* **Problem requirements**
Retype the lines of the listing below exactly, but only those from the one containing "Viewport: 491px width, 500px height." through the last line; pictures stay out.

* **Task inputs**
◇ ◇ ◇ ◇ ◇ ◇ ◇
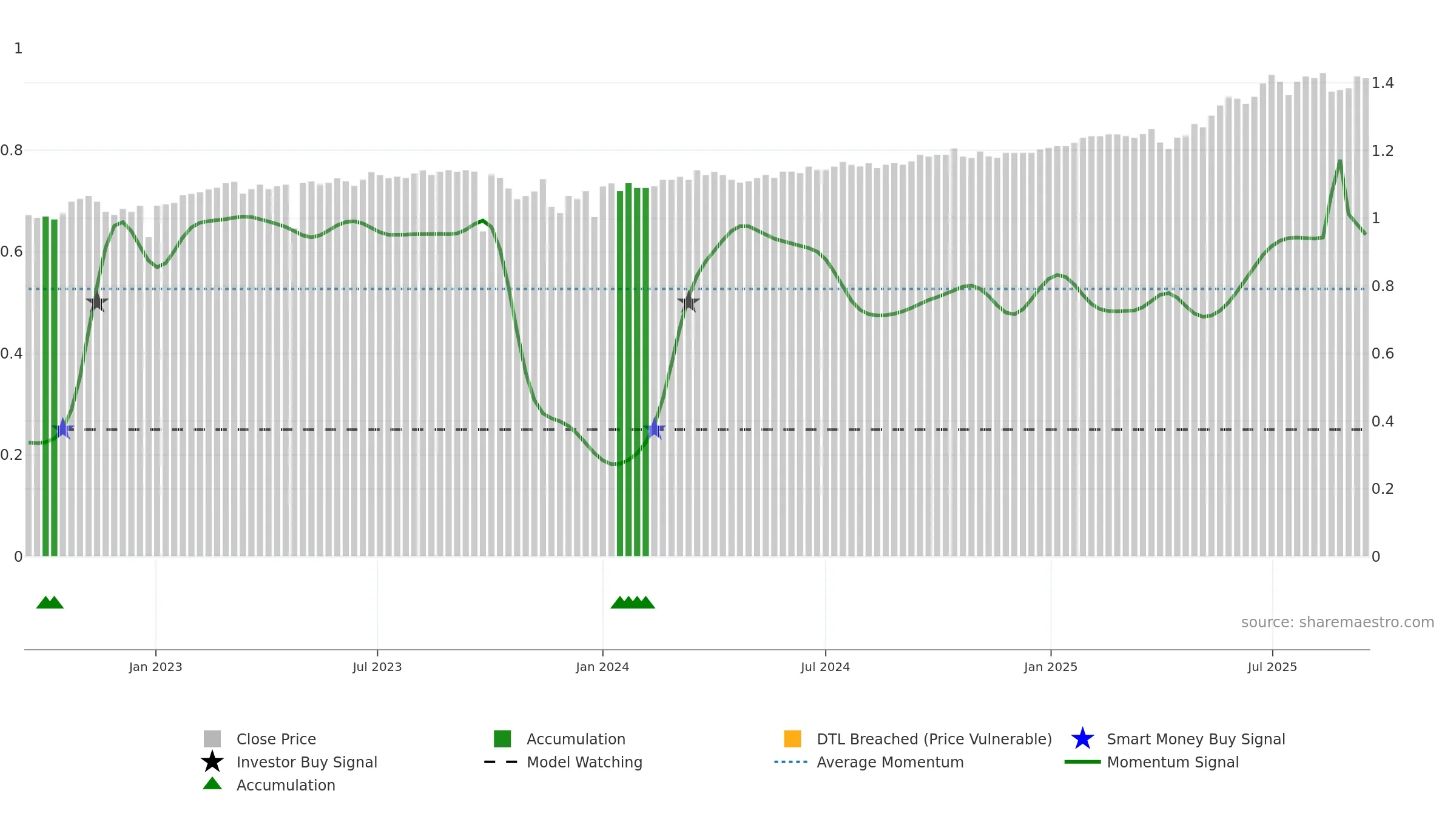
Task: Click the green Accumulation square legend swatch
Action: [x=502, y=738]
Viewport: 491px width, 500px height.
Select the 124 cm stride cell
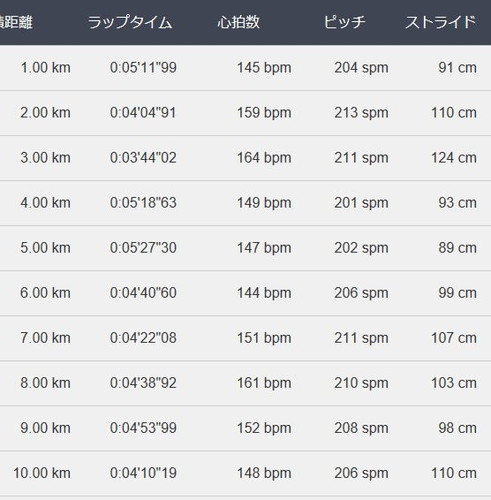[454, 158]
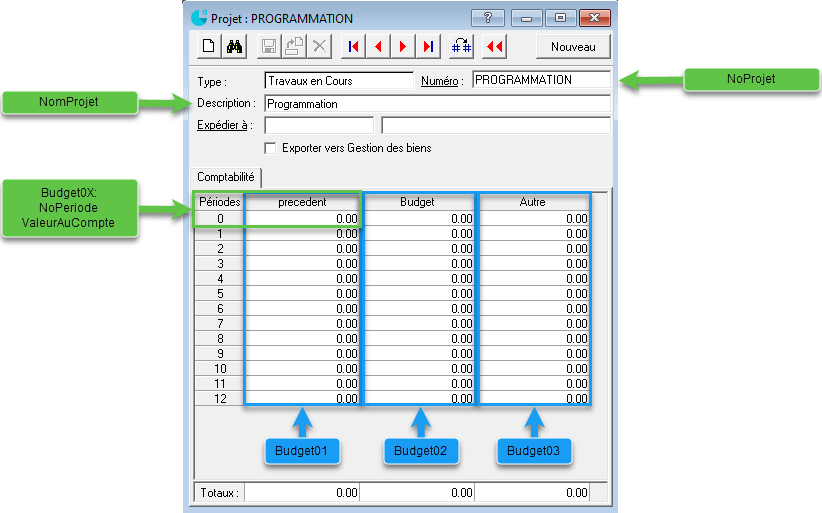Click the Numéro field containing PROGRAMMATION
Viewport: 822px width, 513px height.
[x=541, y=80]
◇ ◇ ◇ ◇ ◇ ◇ ◇
* **Exercise result**
Viewport: 491px width, 500px height.
Select the 124 cm stride cell
[454, 158]
Click the Numéro field containing PROGRAMMATION
Viewport: 822px width, 513px height.
[x=541, y=80]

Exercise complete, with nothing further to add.